### What you need to do
Quote exactly and only this range of lines in the data below: the line that holds "Alumni, Community and Public (235, 2349)" to the line that holds "Enrollment Questions 803.553.1814 (164, 1192)", both included.

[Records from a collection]
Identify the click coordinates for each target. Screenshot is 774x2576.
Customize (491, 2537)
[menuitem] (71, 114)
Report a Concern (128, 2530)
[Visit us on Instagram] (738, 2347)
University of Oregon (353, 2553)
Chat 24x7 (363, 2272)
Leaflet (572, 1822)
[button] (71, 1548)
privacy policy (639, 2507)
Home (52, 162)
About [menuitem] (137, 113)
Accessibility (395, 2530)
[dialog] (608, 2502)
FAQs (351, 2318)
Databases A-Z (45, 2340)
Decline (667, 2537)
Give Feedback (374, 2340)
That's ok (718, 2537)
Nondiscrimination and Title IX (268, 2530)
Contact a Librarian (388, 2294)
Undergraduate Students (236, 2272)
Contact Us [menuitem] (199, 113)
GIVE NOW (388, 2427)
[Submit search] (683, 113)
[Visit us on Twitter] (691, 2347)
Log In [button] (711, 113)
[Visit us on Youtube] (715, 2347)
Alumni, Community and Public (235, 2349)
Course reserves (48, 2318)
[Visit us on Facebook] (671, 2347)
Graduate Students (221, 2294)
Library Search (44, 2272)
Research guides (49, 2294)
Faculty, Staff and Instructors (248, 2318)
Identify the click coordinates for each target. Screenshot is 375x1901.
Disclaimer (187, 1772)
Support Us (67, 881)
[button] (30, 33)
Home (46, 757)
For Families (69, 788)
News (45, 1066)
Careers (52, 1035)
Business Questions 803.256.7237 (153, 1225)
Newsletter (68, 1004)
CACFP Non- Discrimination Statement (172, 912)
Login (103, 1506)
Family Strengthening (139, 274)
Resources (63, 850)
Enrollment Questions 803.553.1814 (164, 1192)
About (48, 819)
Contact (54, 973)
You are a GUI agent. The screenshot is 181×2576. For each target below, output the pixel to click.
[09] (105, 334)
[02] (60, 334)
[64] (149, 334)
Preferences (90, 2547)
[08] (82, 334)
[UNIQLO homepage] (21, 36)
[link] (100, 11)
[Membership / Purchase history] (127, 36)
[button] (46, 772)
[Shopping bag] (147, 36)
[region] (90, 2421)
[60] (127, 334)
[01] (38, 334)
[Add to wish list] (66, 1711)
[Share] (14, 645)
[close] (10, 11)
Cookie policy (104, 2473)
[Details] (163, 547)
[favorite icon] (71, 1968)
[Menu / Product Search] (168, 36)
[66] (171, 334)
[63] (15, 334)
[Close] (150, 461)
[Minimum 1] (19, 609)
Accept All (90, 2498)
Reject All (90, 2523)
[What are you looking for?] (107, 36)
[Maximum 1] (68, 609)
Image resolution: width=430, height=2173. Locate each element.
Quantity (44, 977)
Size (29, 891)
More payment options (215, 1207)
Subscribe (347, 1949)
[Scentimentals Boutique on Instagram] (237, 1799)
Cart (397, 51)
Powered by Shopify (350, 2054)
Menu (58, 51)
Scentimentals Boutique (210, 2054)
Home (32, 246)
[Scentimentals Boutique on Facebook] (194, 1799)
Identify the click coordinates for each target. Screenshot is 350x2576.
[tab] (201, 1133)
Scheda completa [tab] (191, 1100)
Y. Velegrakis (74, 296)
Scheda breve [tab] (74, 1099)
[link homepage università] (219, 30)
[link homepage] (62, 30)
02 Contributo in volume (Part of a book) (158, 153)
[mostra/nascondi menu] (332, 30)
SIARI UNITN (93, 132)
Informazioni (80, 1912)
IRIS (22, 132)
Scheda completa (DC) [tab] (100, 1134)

### Solution to the problem
Alumni, Community and Public (235, 2349)
Course reserves (48, 2318)
[Visit us on Facebook] (671, 2347)
Graduate Students (221, 2294)
Library Search (44, 2272)
Research guides (49, 2294)
Faculty, Staff and Instructors (248, 2318)
Identify the click coordinates for each target. Screenshot is 375x1901.
Disclaimer (187, 1772)
Support Us (67, 881)
[button] (30, 33)
Home (46, 757)
For Families (69, 788)
News (45, 1066)
Careers (52, 1035)
Business Questions 803.256.7237 (153, 1225)
Newsletter (68, 1004)
CACFP Non- Discrimination Statement (172, 912)
Login (103, 1506)
Family Strengthening (139, 274)
Resources (63, 850)
Enrollment Questions 803.553.1814 (164, 1192)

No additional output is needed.